E’ chiaro che diputare le partite senza pubblico, oltre al danno per l’immagine è anche un danno economico. Ma sarebbe poi stato impossibile comunicare lo spostamento ed avvisare il poteziale pubblico di non recarsi al Palaonda. Per non parlare della difficile comunicazione con le Forze dell’Ordine ecc. Grazie all’intervento del direttore dell’Ufficio sport comunale, però la questione si è risolta dopo che l’autrice dell’e-mail avrebbe ammesso certe pressioni esterne.
Da parte del Comune l’autorizzazione per il Palaonda alle 14:21 è stata quindi nuovamente confermata per iscritto. La conferma è stata da noi inoltrata alla FISG che è stata avvisata anche telefonicamente.
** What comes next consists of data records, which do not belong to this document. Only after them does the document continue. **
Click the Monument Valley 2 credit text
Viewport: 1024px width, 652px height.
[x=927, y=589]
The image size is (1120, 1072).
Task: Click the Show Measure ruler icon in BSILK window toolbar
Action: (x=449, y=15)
La strana storia sembrava risolta, la macchina organizzativa continuava il suo percorso. Finché alle 16.11 (!) in una mail box privata di un funzionario della società (solitamente non a casa a quell’ora) si ritrova una comunicazione del Segretario Federale in base alla quale le partite debbano essere disputate alla Sill perché era stata concessa la deroga e perché ormai le squadre avversarie e gli organi competenti erano stati avvisati in tal senso! Che cosa abbia spinto il Segretario Federale a scrivere tale mail in un momento in cui la FISG era a conoscenza del fatto che l’EVB era autorizzato dal Comune a usufruire del Palaonda possiamo solo immaginarlo. Dal vertice federale abbiamo comunque saputo che pressioni esterne ci sono state anche in Federazione. Fatto sta anche che nemmeno il Presidente Bolognini sembra abbia il potere decisionale sufficiente per dirimere la questione. Altrimenti la sua risposta “Non so cosa fare” non si spiegherebbe. O meglio, si spiega molto bene conoscendo la sua storia. La cosa strana è che di punto in bianco la Sill sarebbe adatta a disputare la partite (ma senza pubblico), solo perché terzi esercitano pressione e fatto sta che l’accondiscendenza evidentemente non paga: nelle scorse tre settimane l’EVB aveva ceduto ore di allenamento proprie a una società senza ghiaccio per consetirle di allenarsi. Questo tipo di “fattura” per la cortesia non ce lo saremmo mai aspettati.
Senza l’interessamento di Karl Linter, Christian Trettl e del direttore dell’ufficio sport Bucalo che pubblicamente ringraziamo, sarebbe scoppiato uno scandalo. Per le conseguenze che dovranno esserci in entrambe le istituzioni staremo a vedere.